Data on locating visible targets
┄┄┄┄┄┄

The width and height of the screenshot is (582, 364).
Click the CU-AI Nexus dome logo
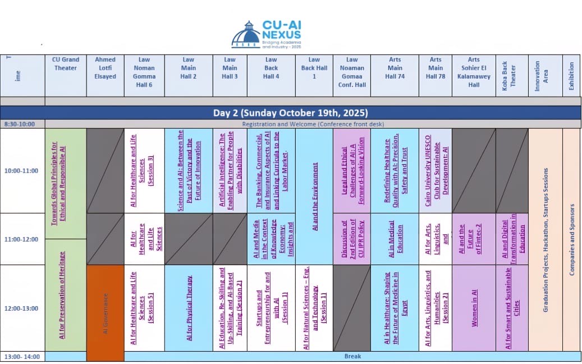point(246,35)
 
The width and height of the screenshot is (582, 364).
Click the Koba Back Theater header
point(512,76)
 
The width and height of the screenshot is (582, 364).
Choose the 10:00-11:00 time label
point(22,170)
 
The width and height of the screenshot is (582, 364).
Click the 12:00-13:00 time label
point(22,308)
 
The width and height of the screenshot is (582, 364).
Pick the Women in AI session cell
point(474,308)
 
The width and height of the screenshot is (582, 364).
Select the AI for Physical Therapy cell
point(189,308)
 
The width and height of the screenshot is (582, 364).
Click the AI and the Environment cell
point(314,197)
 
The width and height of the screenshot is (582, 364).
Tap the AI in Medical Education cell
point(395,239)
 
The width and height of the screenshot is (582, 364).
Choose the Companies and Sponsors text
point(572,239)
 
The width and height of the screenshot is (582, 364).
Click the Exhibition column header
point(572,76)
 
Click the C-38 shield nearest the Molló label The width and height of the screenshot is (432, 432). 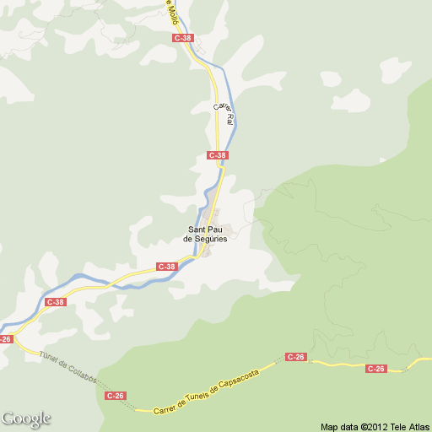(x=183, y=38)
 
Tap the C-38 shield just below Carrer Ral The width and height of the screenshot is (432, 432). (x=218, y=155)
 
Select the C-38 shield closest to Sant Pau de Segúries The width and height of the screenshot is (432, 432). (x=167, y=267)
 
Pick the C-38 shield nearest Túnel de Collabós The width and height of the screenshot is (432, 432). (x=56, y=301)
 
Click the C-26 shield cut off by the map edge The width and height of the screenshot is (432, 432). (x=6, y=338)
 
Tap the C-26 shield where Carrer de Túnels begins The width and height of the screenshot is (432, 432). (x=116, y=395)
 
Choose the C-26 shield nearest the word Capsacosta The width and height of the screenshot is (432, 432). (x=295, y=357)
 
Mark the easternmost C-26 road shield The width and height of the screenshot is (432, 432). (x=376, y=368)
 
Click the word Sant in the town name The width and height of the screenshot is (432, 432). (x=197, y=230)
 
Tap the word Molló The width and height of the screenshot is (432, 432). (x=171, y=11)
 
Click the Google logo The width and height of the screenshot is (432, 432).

┄┄┄┄┄┄

## What the exercise asks
Write out again the material from the line with "Tap the C-38" up to and including the line with "Mark the easternmost", keeping each request, and shift every answer coordinate up by 149 while leaving all other numbers as they are.

## Finished task
Tap the C-38 shield just below Carrer Ral The width and height of the screenshot is (432, 432). (x=367, y=304)
 
Select the C-38 shield closest to Sant Pau de Segúries The width and height of the screenshot is (432, 432). (x=316, y=416)
 
Pick the C-38 shield nearest Túnel de Collabós The width and height of the screenshot is (432, 432). (x=205, y=450)
 
Click the C-26 shield cut off by the map edge The width and height of the screenshot is (432, 432). (x=155, y=487)
 
Tap the C-26 shield where Carrer de Túnels begins The width and height of the screenshot is (432, 432). (x=265, y=544)
 
Choose the C-26 shield nearest the word Capsacosta The width and height of the screenshot is (432, 432). (x=444, y=506)
 
Mark the easternmost C-26 road shield The width and height of the screenshot is (432, 432). (x=525, y=517)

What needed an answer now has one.